_LISTED ENTRIES_

•••

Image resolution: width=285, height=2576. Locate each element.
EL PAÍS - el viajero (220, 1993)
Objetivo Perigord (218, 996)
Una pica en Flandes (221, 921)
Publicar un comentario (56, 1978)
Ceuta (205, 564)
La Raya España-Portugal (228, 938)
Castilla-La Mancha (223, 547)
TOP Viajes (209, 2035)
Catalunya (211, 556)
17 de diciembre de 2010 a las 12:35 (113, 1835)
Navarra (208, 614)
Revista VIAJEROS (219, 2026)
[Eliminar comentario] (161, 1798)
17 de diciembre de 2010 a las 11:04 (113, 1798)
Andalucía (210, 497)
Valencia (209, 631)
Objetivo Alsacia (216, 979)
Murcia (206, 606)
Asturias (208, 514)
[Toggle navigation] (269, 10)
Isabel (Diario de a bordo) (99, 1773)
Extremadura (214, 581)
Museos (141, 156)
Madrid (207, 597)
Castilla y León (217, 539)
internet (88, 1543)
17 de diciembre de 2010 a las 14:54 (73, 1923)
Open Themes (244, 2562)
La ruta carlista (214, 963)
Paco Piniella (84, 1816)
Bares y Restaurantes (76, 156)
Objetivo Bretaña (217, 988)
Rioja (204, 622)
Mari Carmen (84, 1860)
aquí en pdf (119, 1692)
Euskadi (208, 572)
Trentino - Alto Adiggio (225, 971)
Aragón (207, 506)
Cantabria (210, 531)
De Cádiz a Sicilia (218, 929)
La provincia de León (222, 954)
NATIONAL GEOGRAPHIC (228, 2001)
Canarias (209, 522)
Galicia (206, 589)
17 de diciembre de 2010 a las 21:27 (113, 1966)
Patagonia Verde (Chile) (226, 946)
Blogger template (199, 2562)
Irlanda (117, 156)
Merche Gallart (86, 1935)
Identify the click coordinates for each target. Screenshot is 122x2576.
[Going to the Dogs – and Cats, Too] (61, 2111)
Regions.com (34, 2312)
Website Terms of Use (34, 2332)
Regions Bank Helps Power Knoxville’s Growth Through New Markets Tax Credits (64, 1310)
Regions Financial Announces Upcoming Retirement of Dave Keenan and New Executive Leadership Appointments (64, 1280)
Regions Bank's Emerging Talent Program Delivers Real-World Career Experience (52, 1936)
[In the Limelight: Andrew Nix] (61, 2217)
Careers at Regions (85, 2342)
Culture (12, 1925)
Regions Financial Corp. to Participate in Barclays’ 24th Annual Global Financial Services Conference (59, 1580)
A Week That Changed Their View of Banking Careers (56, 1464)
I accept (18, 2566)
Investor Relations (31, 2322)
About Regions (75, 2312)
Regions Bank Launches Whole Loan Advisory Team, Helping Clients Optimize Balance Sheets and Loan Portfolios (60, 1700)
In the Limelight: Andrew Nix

•••

Once the line with "Mari Carmen (84, 1860)" is found in the records above, print exactly that line and every line after it through the line with "17 de diciembre de 2010 a las 21:27".

Mari Carmen (84, 1860)
aquí en pdf (119, 1692)
Euskadi (208, 572)
Trentino - Alto Adiggio (225, 971)
Aragón (207, 506)
Cantabria (210, 531)
De Cádiz a Sicilia (218, 929)
La provincia de León (222, 954)
NATIONAL GEOGRAPHIC (228, 2001)
Canarias (209, 522)
Galicia (206, 589)
17 de diciembre de 2010 a las 21:27 (113, 1966)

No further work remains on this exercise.